Los bonos soberanos extendieron la recuperación y las acciones argentinas aceleraron las ganancias tanto en Buenos Aires como en Wall Street en una jornada en la que el riesgo país perforó nuevamente el umbral de los 500 puntos básicos, una barrera psicológica que no lograba quebrar desde el 11 de mayo.

El indicador que elabora JP Morgan se ubicó en 498 unidades y volvió, así, a niveles que en la City ya empiezan a mirar como condición necesaria para discutir un eventual regreso de la Argentina al mercado internacional de deuda.

La mejora estuvo acompañada por una rueda de fuerte apetito por activos argentinos. El S&P Merval avanzó cerca de 5% en pesos y los ADR mostraron subas de hasta casi 10% en Wall Street, liderados por los papeles bancarios y de utilities. Supervielle y Telecom encabezaron los avances, mientras que Edenor, Banco Macro, Central Puerto e YPF también operaron con fuertes ganancias.

En la plaza financiera atribuyen el rally a una combinación de factores locales y externos. Por un lado, el mercado sigue premiando la consolidación fiscal, la desaceleración de la inflación y la expectativa de continuidad política del programa económico de Javier Milei. Por otro, volvió algo del apetito por riesgo emergente, lo que favoreció la compresión de spreads de la deuda argentina.

La baja del riesgo país además fue rápidamente capitalizada por el propio Presidente. Milei celebró en redes sociales que el indicador volviera a perforar los 500 puntos y volvió a insistir con uno de los objetivos centrales de su programa financiero: que la Argentina recupere el “investment grade”, es decir, la calificación de grado de inversión que perdió hace años y que le permitiría volver a financiarse a tasas considerablemente más bajas.

En el mercado reconocen que todavía falta para llegar a ese escenario, pero admiten que la dinámica cambió. “Debajo de 500 puntos empezás a entrar en otra conversación, pero todavía no significa acceso automático al mercado”, resumió un operador de deuda soberana.

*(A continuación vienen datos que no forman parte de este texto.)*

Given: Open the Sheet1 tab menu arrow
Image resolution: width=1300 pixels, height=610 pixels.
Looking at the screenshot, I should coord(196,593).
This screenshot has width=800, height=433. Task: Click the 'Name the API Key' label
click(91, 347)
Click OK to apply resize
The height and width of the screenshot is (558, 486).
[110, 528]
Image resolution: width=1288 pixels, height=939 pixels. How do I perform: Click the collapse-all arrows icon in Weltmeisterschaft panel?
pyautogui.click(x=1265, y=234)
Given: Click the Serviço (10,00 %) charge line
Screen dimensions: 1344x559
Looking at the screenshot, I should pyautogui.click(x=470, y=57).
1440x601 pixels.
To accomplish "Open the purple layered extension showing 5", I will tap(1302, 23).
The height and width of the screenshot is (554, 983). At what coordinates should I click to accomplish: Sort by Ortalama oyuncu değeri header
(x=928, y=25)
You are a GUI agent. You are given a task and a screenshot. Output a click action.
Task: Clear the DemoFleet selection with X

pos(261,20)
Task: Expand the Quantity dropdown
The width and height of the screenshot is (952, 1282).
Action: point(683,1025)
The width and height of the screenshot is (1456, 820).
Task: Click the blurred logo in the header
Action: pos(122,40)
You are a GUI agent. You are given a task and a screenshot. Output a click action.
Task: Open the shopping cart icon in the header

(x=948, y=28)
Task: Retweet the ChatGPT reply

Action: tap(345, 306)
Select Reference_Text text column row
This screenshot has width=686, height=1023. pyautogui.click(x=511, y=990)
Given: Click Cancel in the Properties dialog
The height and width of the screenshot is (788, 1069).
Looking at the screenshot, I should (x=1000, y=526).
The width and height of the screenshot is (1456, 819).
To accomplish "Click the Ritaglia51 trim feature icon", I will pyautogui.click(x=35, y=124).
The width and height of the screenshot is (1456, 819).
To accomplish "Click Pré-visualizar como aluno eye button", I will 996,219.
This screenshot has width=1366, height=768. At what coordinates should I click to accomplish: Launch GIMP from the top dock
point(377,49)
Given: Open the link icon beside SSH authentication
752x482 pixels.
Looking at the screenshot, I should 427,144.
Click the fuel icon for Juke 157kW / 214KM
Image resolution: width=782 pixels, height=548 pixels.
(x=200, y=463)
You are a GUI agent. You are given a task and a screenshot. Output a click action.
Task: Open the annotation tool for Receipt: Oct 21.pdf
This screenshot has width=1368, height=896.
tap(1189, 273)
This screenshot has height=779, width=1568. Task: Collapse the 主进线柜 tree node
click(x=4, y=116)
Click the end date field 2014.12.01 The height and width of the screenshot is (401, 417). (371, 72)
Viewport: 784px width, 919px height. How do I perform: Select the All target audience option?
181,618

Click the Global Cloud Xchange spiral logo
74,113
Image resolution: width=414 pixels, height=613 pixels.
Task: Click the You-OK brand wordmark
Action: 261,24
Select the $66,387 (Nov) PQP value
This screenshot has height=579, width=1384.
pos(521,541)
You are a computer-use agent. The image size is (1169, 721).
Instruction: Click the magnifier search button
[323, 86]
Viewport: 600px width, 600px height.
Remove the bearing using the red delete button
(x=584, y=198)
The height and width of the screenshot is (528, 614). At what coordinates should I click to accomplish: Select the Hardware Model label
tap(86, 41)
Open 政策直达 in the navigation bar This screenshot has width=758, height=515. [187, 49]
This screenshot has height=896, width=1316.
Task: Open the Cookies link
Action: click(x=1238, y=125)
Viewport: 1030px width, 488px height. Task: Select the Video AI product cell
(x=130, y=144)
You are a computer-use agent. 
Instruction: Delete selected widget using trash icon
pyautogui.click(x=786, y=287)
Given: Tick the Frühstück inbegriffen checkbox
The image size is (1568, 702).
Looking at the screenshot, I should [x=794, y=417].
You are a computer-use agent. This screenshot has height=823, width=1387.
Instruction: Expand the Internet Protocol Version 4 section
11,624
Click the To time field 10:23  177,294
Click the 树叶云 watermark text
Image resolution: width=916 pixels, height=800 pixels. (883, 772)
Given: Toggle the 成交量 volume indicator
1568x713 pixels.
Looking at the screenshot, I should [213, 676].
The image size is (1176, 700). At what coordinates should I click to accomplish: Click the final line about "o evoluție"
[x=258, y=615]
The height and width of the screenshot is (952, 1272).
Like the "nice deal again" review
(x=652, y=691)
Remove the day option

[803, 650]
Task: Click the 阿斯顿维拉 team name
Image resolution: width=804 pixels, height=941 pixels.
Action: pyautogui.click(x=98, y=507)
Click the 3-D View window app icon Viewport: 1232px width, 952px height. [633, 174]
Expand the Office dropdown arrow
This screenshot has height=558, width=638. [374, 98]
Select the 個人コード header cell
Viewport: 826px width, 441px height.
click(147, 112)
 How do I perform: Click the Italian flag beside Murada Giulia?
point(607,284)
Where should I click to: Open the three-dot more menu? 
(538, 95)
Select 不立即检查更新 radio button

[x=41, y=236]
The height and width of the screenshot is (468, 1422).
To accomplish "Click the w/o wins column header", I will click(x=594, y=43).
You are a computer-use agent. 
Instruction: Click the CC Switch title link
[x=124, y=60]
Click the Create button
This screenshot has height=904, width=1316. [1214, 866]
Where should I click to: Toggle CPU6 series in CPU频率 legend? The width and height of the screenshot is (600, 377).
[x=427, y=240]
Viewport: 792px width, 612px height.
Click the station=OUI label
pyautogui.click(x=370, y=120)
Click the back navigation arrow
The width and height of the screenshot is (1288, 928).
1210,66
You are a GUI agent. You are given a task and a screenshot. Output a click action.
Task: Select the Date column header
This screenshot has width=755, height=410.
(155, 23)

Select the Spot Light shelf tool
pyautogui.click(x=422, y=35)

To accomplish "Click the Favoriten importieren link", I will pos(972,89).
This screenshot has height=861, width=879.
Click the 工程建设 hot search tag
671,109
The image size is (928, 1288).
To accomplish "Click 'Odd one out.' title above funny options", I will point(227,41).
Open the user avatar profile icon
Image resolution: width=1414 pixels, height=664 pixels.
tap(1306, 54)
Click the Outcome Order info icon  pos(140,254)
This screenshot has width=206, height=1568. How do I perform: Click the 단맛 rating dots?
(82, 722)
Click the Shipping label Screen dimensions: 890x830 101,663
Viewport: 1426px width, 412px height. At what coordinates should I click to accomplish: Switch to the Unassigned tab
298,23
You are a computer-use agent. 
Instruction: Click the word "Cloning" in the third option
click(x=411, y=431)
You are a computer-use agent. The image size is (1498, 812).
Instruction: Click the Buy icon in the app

En la City destacan que el Gobierno consiguió algo que hace apenas un año parecía improbable: sacar a la Argentina de la zona de estrés extremo. Sin embargo, también advierten que el desafío ahora pasa por sostener estos niveles y consolidar la mejora financiera.

Aun así, los inversores siguen de cerca dos variables clave: la acumulación de reservas y el escenario internacional.

Por un lado, el Banco Central todavía enfrenta el desafío de recomponer poder de fuego de manera sostenida. Aunque las reservas mejoraron en mayo y el mercado reconoce avances en materia cambiaria, la posición externa sigue siendo uno de los principales puntos débiles que mencionan las calificadoras.

Por otro, el contexto global empieza a mostrar más volatilidad. La expectativa sobre las tasas de la Reserva Federal y las tensiones geopolíticas agregan ruido a los mercados emergentes y podrían limitar el rally de los bonos argentinos.

Ese escenario podría complicar especialmente a países como Argentina, que todavía dependen de que continúe el apetito por riesgo para sostener la recuperación de sus bonos.

En el mercado recuerdan además que el verdadero test llegará cuando el Gobierno intente volver a emitir deuda en dólares. Ahí se verá si la mejora del riesgo país es suficiente para abrir nuevamente el crédito voluntario a tasas razonables.

Por ahora, la señal es positiva. Después de años acostumbrada a operar en niveles de cuatro dígitos, la deuda argentina volvió a instalarse en una zona que el mercado considera “normalizable”. Pero la discusión ya no pasa sólo por perforar los 500 puntos: ahora el desafío es demostrar que puede sostenerse ahí.